━━━━━ Fragmento de lectura ━━━━━
Insistiré sobre el fenómeno de la dualidad. Al fin y al cabo de lo que ocurre a un hombre, y la importancia sobre todo que él le atribuye, no es una simple expresión de egoísmo y de vanidad; un hombre amplía dentro de su escueto círculo la experiencia ajena y nos suministra datos inéditos sobre nuestras propias intimidades. Quien no ve en los héroes dostoievskianos más que sus mascarillas gesticulantes, no habrá sacado el mejor partido de su significación; hay que sentirlos como vísceras propias, que nos atañen por tanto, y sólo así se nos revela su diáfana claridad a través, en este caso, de su sensitiva virulencia. Yo no he tenido vida. He tenido, eso sí, y por así llamarlo, espíritu. Ese hálito interior, incomunicable, o mejor, intransferible, que hoy aún, como en los albores indecisos de mi conciencia, me sigue testimoniando, sobre la cuerda floja del destino, el constante consumo de mi vibración permanente. El no tener vida es tanto como el decir no tener novela. No tener acción. La concentración espiritual intensifica, pero en menoscabo de la expansibilidad plástica. Se expande calor mental, pero no vida material. Se favorece la vida, eso sí, sus fermentaciones, pero no se la «encarna» visiblemente. Nadie designa a Kant o a Leopardi como a objetos vitales. No tienen vida, no tienen anécdota, no se les puede seguir con la vista. Eso es lo que se me ocurre pensar. Ahora bien, lo distinto de lo «novelesco» –no lo opuesto– es lo paradisíaco. Lo paradisíaco es el estatismo y, por qué no, también, el estetismo. La novela, en contraposición, lo que «sucede», lo que deviene, lo que se desarregla; lo que yo veía. Pero como me he visto obligado a aceptar mucho más tarde: lo que sucede, sí, pero no, fundamentalmente, como se esforzaron por descubrir los griegos, desde Parménides a Aristóteles, lo que es.
━━━━━ Información extraída ━━━━━
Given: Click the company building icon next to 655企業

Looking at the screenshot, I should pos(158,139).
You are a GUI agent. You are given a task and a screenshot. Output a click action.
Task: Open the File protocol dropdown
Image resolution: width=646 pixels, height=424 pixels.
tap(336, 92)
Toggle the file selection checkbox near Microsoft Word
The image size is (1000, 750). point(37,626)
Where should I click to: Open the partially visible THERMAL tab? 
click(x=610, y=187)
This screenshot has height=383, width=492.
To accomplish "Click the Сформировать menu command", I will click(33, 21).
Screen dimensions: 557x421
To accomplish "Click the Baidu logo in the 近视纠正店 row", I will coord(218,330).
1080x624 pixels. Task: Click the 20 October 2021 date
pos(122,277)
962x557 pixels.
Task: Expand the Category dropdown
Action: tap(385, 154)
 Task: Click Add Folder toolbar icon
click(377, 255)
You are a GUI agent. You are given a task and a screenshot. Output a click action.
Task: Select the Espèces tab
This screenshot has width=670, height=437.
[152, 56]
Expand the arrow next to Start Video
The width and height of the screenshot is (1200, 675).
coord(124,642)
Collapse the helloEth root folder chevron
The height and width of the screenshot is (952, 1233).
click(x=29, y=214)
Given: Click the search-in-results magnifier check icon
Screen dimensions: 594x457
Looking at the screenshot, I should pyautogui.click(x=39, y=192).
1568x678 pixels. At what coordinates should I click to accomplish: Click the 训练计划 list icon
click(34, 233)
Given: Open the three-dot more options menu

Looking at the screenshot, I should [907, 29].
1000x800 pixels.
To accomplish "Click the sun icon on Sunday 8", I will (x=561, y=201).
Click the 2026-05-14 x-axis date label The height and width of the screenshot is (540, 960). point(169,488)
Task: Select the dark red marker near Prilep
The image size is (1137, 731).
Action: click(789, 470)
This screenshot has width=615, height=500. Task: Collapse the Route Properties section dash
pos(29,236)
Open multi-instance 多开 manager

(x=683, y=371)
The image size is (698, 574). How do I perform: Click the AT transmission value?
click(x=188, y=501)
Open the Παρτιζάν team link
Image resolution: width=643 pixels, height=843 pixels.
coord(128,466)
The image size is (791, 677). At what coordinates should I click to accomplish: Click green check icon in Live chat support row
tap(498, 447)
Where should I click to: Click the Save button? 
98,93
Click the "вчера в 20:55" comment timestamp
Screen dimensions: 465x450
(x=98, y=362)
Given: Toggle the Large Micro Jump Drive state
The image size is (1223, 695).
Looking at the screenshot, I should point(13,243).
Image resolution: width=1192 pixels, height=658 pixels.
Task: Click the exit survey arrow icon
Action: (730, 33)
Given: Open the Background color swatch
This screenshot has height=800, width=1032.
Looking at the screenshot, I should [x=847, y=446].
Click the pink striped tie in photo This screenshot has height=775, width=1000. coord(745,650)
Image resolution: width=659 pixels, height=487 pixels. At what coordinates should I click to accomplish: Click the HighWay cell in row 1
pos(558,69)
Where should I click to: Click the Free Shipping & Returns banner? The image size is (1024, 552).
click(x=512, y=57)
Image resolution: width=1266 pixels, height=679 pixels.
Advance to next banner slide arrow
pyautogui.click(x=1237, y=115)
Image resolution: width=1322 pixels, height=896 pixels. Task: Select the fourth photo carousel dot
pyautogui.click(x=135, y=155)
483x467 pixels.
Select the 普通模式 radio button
━━━━━
§ Objetivos:
- A) Reescribe de forma más breve el párrafo del fragmento de lectura que empieza con «Insistiré sobre el fenómeno de la dualidad», conservando sus ideas principales.
- B) Prolonga el fragmento sobre la dualidad y lo novelesco a partir de su última oración.

§ Respuestas del ejercicio:
- A) Se insiste en el fenómeno de la dualidad. Lo que le ocurre a un hombre, y la importancia que le atribuye, no es solo egoísmo o vanidad: amplía la experiencia ajena y aporta datos inéditos sobre nuestras propias intimidades. Por eso los héroes dostoievskianos no deben verse solo como máscaras, sino sentirse como vísceras propias. Quien escribe afirma no haber tenido vida, sino espíritu: un hálito interior intransferible que aún da testimonio de su vibración permanente. No tener vida equivale a no tener novela ni acción. La concentración espiritual intensifica, pero resta expansión visible, como en Kant o Leopardi, a quienes nadie designa como objetos vitales. Lo distinto de lo novelesco, no lo opuesto, es lo paradisíaco: el estatismo y también el estetismo. La novela es lo que sucede, deviene y se desarregla. Más tarde, quien escribe tuvo que aceptar que es lo que sucede y no, fundamentalmente, lo que es, que los griegos buscaron desde Parménides hasta Aristóteles.

- B)
La vida eran, para mí, los demás. Exclusivamente. Yo no existía, en todo caso, más que como una caja de resonancia. Como una membrana mágica, como una placa receptiva. En la que no paraba mientes. Porque estaba pendiente de los otros con sincero asombro absoluto. Vivía, sí, inevitablemente, pero enajenado por lo que veía y, más aún, encandilado. Quién sabe si a esta condición enajenable de mi ser se deberá el que gran parte de mi formación emotiva haya tenido, como incitante primordial, las formas radiantes y la pigmentación refinada propia del arte plástico. Si es verdad, como se dijo, que «quien quiera salvar su vida la perderá», yo no parecía muy afectado por el hecho de estar perdiendo la mía medio hipnotizado por el acoso de aquel espectáculo que, en torno de mí, representaba la vida ajena. Y no es que estuviera pendiente de los demás por algún motivo práctico de los que se usan con frecuencia tan constante en la vida del hombre. Ninguna ventaja me iba en ello ni muestra alguna de utilidad. Yo no quería extraer de los hombres provecho alguno; y ni que decir tiene que, menos que nada, ganancias. La adjudicación de un fin de tal naturaleza no es que me hubiera ofendido, es que me habría costado de comprender. No se había formado en mí la «idea» de una tal posibilidad. Ya que el género de relación con el mundo, y con las cosas que en él están y ocurren, se realizaba, para mí, en un plano emocional esencialmente gratuito del que no se esperaba nada que no fuera, eso sí, la sensación confortante de la seguridad y de la permanencia.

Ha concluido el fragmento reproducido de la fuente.